O’er milk-white vales in ivory channels spread,
And wondering seek their subterraneous bed.
Long lines of lusters pour their trembling rays,
And the bright vault returns the mingled blaze.”
The deposit near Cracow is worked on four different levels or stories, divided into innumerable compartments, with thousands of excavations in every direction, and descending to the vast depth of one thousand feet below the surface. The length of the several passages, in their windings and turnings, is calculated to be nearly three hundred miles; about two thousand men are constantly employed in the mining operations; and, though the operations have been carrying on for the known period at least of six hundred years, the mass of rock-salt in the locality is still of inexhaustible extent.

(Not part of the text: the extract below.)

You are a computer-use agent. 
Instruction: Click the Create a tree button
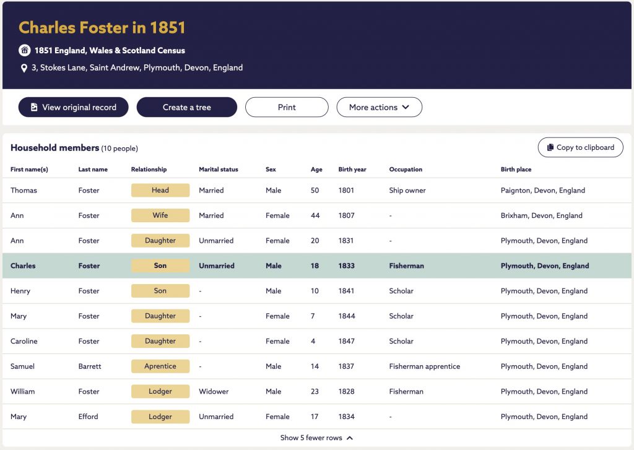click(187, 107)
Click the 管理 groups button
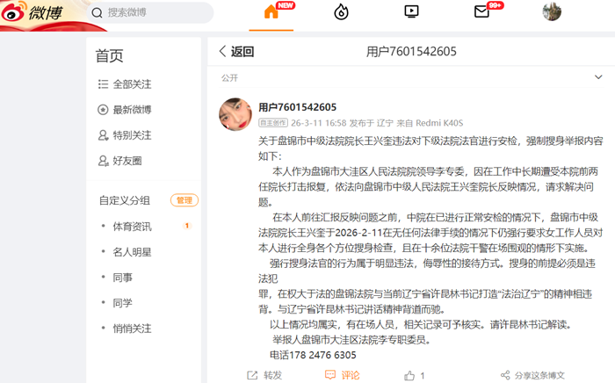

The mines in our own land are equally remarkable after their kind, and cannot fail to interest, if not to astonish, the neophyte who ventures a descent. From the mode in which they are worked, the huge pillars left to support the roof, the thousand lights that illuminate the caverns, the reverberations from the blasting which at intervals ring through their depths, a grandeur and impressiveness are imparted to a scene which scarcely any other combination of objects could produce. And another world—a world of coal and iron—in all its magnificence and riches, lies interred under these glistering stores of lime and salt! How strangely contrasting in their qualities and structure the two formations. But except that a wise and far-seeing Providence collected and garnered up the waste and decay of both for man’s use, no principle have we to guide us when speculating on their mineral properties and arrangement—no natural law certainly, self-acting upon matter and evolving new creations of its own, organic or inorganic, to reveal His inscrutable purposes.
CHAPTER III.
THE OOLITIC OR JURASSIC SYSTEM—AGE OF REPTILES.
When one is about to travel, or to undertake a journey of any distance from the daily beat of home, it is very seldom indeed that he puts into his pocket a book of science. Voyages, travels, a review at most, or the newest novel, may fill up a spare place in the portmanteau: anything that requires study, or would draw upon the reflective faculties, can be no fitting companion for the occasion, with at least nine-tenths of our moving public.
If the preceding pages have been perused with any attention at all, it is to be hoped that other things will be considered as worthy of a passing glance, as sure we are they cannot fail to be replete with lessons of instructive wisdom. On the ground of mere ephemeral curiosities by the way, geological matters claim consideration. They are exhaustless, too, and ever varying as you proceed. When you imagine that the last mountain rock or quarry contained the whole catalogue of Natural History, and showed you more than Goldsmith, or Buffon, you find that over the next ridge, or in the neighboring field, there are new subjects for study, and still renewing matters for wonder.